## [TO DO]
The records should be copied out again with no alteration.

Saved data entries

%%

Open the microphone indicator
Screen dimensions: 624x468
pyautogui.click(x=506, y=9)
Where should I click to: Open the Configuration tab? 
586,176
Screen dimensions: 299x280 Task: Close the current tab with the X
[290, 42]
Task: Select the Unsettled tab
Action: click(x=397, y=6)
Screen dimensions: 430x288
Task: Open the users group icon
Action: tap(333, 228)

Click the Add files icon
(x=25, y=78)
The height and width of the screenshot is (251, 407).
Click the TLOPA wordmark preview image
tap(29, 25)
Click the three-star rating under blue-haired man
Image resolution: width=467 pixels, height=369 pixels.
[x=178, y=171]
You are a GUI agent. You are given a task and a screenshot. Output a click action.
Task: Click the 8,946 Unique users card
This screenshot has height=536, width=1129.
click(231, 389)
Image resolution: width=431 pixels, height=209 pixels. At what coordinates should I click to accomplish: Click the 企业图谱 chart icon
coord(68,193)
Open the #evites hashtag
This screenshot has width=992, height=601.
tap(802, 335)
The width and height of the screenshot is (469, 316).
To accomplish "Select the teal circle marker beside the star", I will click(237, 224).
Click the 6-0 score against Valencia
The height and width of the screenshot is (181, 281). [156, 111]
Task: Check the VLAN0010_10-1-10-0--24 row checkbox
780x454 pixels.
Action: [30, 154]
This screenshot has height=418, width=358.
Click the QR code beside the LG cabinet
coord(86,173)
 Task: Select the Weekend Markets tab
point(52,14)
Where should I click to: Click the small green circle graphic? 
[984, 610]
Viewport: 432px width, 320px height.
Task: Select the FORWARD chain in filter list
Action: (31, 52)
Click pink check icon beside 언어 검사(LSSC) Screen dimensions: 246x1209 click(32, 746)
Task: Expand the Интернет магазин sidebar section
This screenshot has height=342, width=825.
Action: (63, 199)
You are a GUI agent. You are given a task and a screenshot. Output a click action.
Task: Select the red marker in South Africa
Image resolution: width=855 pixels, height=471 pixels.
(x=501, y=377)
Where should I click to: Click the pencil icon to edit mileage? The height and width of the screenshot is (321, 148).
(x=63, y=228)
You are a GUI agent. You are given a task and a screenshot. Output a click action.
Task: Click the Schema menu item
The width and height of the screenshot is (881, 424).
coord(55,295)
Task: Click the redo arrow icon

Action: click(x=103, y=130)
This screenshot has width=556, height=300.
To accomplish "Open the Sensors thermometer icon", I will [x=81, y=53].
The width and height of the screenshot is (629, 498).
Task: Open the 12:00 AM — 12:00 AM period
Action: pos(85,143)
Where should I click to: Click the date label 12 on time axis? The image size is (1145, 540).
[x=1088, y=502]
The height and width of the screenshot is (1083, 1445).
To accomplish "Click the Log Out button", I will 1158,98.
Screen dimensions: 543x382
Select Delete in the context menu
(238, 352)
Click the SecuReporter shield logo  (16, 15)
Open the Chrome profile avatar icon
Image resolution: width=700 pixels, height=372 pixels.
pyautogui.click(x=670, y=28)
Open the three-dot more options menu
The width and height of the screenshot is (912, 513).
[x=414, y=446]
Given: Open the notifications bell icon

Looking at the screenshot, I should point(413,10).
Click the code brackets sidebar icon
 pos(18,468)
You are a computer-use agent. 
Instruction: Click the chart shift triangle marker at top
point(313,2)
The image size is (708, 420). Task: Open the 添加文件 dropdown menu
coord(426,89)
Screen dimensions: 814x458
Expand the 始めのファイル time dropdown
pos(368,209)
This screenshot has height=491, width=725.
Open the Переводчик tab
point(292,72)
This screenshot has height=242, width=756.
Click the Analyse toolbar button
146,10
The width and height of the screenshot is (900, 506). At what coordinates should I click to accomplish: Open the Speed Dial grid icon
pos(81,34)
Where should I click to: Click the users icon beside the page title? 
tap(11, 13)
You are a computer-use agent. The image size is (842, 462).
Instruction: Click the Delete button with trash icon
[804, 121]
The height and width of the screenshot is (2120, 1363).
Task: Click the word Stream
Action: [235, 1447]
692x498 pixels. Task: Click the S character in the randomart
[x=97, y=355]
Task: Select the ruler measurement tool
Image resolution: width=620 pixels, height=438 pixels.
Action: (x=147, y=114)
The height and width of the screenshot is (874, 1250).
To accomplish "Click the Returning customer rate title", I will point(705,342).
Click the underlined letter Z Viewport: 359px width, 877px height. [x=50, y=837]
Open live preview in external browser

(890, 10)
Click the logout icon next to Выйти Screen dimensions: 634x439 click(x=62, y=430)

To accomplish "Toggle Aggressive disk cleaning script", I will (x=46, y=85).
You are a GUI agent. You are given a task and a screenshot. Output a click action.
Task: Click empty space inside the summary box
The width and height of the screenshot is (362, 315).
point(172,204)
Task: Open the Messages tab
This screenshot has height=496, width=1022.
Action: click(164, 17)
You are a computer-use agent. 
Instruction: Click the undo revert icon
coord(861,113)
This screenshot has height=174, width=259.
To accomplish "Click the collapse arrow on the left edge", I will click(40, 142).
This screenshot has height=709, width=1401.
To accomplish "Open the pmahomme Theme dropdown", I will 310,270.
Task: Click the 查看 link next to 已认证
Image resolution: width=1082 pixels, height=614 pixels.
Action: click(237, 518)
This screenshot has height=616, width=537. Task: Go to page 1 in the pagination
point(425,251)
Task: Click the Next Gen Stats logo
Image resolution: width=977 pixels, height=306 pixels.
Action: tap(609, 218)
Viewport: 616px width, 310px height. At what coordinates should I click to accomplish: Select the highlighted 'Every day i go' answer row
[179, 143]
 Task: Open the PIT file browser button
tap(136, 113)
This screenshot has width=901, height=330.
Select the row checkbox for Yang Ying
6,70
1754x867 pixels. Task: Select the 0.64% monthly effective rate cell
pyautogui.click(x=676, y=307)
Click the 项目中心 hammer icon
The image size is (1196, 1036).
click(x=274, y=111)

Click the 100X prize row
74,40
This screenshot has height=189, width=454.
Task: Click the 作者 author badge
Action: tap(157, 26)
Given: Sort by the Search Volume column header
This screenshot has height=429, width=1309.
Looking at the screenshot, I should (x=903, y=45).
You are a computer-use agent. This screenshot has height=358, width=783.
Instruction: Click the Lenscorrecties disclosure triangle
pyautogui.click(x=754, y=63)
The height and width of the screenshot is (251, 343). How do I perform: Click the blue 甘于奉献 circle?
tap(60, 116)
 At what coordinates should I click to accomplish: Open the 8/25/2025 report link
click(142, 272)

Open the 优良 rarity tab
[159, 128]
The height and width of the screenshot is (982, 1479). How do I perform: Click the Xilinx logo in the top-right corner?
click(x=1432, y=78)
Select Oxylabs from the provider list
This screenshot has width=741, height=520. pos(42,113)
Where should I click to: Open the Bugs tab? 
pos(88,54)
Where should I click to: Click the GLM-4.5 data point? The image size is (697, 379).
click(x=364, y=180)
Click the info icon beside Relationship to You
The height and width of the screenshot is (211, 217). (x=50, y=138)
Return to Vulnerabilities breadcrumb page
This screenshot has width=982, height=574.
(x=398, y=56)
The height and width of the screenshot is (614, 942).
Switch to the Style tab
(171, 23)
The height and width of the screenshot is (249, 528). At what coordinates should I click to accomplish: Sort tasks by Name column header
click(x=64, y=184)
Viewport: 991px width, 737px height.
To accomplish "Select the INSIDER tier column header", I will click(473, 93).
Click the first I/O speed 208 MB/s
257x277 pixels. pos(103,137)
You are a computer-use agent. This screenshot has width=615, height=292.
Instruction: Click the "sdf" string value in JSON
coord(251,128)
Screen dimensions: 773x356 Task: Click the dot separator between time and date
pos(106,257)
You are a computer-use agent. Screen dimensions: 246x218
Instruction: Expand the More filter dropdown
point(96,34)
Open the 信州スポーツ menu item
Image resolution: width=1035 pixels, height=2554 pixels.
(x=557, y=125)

%%

## [TASK RESPONSE]
Open the microphone indicator
Screen dimensions: 624x468
pyautogui.click(x=506, y=9)
Where should I click to: Open the Configuration tab? 
586,176
Screen dimensions: 299x280 Task: Close the current tab with the X
[290, 42]
Task: Select the Unsettled tab
Action: click(x=397, y=6)
Screen dimensions: 430x288
Task: Open the users group icon
Action: tap(333, 228)

Click the Add files icon
(x=25, y=78)
The height and width of the screenshot is (251, 407).
Click the TLOPA wordmark preview image
tap(29, 25)
Click the three-star rating under blue-haired man
Image resolution: width=467 pixels, height=369 pixels.
[x=178, y=171]
You are a GUI agent. You are given a task and a screenshot. Output a click action.
Task: Click the 8,946 Unique users card
This screenshot has height=536, width=1129.
click(231, 389)
Image resolution: width=431 pixels, height=209 pixels. At what coordinates should I click to accomplish: Click the 企业图谱 chart icon
coord(68,193)
Open the #evites hashtag
This screenshot has width=992, height=601.
tap(802, 335)
The width and height of the screenshot is (469, 316).
To accomplish "Select the teal circle marker beside the star", I will click(237, 224).
Click the 6-0 score against Valencia
The height and width of the screenshot is (181, 281). [156, 111]
Task: Check the VLAN0010_10-1-10-0--24 row checkbox
780x454 pixels.
Action: [30, 154]
This screenshot has height=418, width=358.
Click the QR code beside the LG cabinet
coord(86,173)
 Task: Select the Weekend Markets tab
point(52,14)
Where should I click to: Click the small green circle graphic? 
[984, 610]
Viewport: 432px width, 320px height.
Task: Select the FORWARD chain in filter list
Action: (31, 52)
Click pink check icon beside 언어 검사(LSSC) Screen dimensions: 246x1209 click(32, 746)
Task: Expand the Интернет магазин sidebar section
This screenshot has height=342, width=825.
Action: (63, 199)
You are a GUI agent. You are given a task and a screenshot. Output a click action.
Task: Select the red marker in South Africa
Image resolution: width=855 pixels, height=471 pixels.
(x=501, y=377)
Where should I click to: Click the pencil icon to edit mileage? The height and width of the screenshot is (321, 148).
(x=63, y=228)
You are a GUI agent. You are given a task and a screenshot. Output a click action.
Task: Click the Schema menu item
The width and height of the screenshot is (881, 424).
coord(55,295)
Task: Click the redo arrow icon

Action: click(x=103, y=130)
This screenshot has width=556, height=300.
To accomplish "Open the Sensors thermometer icon", I will [x=81, y=53].
The width and height of the screenshot is (629, 498).
Task: Open the 12:00 AM — 12:00 AM period
Action: pos(85,143)
Where should I click to: Click the date label 12 on time axis? The image size is (1145, 540).
[x=1088, y=502]
The height and width of the screenshot is (1083, 1445).
To accomplish "Click the Log Out button", I will 1158,98.
Screen dimensions: 543x382
Select Delete in the context menu
(238, 352)
Click the SecuReporter shield logo  (16, 15)
Open the Chrome profile avatar icon
Image resolution: width=700 pixels, height=372 pixels.
pyautogui.click(x=670, y=28)
Open the three-dot more options menu
The width and height of the screenshot is (912, 513).
[x=414, y=446]
Given: Open the notifications bell icon

Looking at the screenshot, I should point(413,10).
Click the code brackets sidebar icon
 pos(18,468)
You are a computer-use agent. 
Instruction: Click the chart shift triangle marker at top
point(313,2)
The image size is (708, 420). Task: Open the 添加文件 dropdown menu
coord(426,89)
Screen dimensions: 814x458
Expand the 始めのファイル time dropdown
pos(368,209)
This screenshot has height=491, width=725.
Open the Переводчик tab
point(292,72)
This screenshot has height=242, width=756.
Click the Analyse toolbar button
146,10
The width and height of the screenshot is (900, 506). At what coordinates should I click to accomplish: Open the Speed Dial grid icon
pos(81,34)
Where should I click to: Click the users icon beside the page title? 
tap(11, 13)
You are a computer-use agent. The image size is (842, 462).
Instruction: Click the Delete button with trash icon
[804, 121]
The height and width of the screenshot is (2120, 1363).
Task: Click the word Stream
Action: [235, 1447]
692x498 pixels. Task: Click the S character in the randomart
[x=97, y=355]
Task: Select the ruler measurement tool
Image resolution: width=620 pixels, height=438 pixels.
Action: (x=147, y=114)
The height and width of the screenshot is (874, 1250).
To accomplish "Click the Returning customer rate title", I will point(705,342).
Click the underlined letter Z Viewport: 359px width, 877px height. [x=50, y=837]
Open live preview in external browser

(890, 10)
Click the logout icon next to Выйти Screen dimensions: 634x439 click(x=62, y=430)

To accomplish "Toggle Aggressive disk cleaning script", I will (x=46, y=85).
You are a GUI agent. You are given a task and a screenshot. Output a click action.
Task: Click empty space inside the summary box
The width and height of the screenshot is (362, 315).
point(172,204)
Task: Open the Messages tab
This screenshot has height=496, width=1022.
Action: click(164, 17)
You are a computer-use agent. 
Instruction: Click the undo revert icon
coord(861,113)
This screenshot has height=174, width=259.
To accomplish "Click the collapse arrow on the left edge", I will click(40, 142).
This screenshot has height=709, width=1401.
To accomplish "Open the pmahomme Theme dropdown", I will 310,270.
Task: Click the 查看 link next to 已认证
Image resolution: width=1082 pixels, height=614 pixels.
Action: click(237, 518)
This screenshot has height=616, width=537. Task: Go to page 1 in the pagination
point(425,251)
Task: Click the Next Gen Stats logo
Image resolution: width=977 pixels, height=306 pixels.
Action: tap(609, 218)
Viewport: 616px width, 310px height. At what coordinates should I click to accomplish: Select the highlighted 'Every day i go' answer row
[179, 143]
 Task: Open the PIT file browser button
tap(136, 113)
This screenshot has width=901, height=330.
Select the row checkbox for Yang Ying
6,70
1754x867 pixels. Task: Select the 0.64% monthly effective rate cell
pyautogui.click(x=676, y=307)
Click the 项目中心 hammer icon
The image size is (1196, 1036).
click(x=274, y=111)

Click the 100X prize row
74,40
This screenshot has height=189, width=454.
Task: Click the 作者 author badge
Action: tap(157, 26)
Given: Sort by the Search Volume column header
This screenshot has height=429, width=1309.
Looking at the screenshot, I should (x=903, y=45).
You are a computer-use agent. This screenshot has height=358, width=783.
Instruction: Click the Lenscorrecties disclosure triangle
pyautogui.click(x=754, y=63)
The height and width of the screenshot is (251, 343). How do I perform: Click the blue 甘于奉献 circle?
tap(60, 116)
 At what coordinates should I click to accomplish: Open the 8/25/2025 report link
click(142, 272)

Open the 优良 rarity tab
[159, 128]
The height and width of the screenshot is (982, 1479). How do I perform: Click the Xilinx logo in the top-right corner?
click(x=1432, y=78)
Select Oxylabs from the provider list
This screenshot has width=741, height=520. pos(42,113)
Where should I click to: Open the Bugs tab? 
pos(88,54)
Where should I click to: Click the GLM-4.5 data point? The image size is (697, 379).
click(x=364, y=180)
Click the info icon beside Relationship to You
The height and width of the screenshot is (211, 217). (x=50, y=138)
Return to Vulnerabilities breadcrumb page
This screenshot has width=982, height=574.
(x=398, y=56)
The height and width of the screenshot is (614, 942).
Switch to the Style tab
(171, 23)
The height and width of the screenshot is (249, 528). At what coordinates should I click to accomplish: Sort tasks by Name column header
click(x=64, y=184)
Viewport: 991px width, 737px height.
To accomplish "Select the INSIDER tier column header", I will click(473, 93).
Click the first I/O speed 208 MB/s
257x277 pixels. pos(103,137)
You are a computer-use agent. This screenshot has width=615, height=292.
Instruction: Click the "sdf" string value in JSON
coord(251,128)
Screen dimensions: 773x356 Task: Click the dot separator between time and date
pos(106,257)
You are a computer-use agent. Screen dimensions: 246x218
Instruction: Expand the More filter dropdown
point(96,34)
Open the 信州スポーツ menu item
Image resolution: width=1035 pixels, height=2554 pixels.
(x=557, y=125)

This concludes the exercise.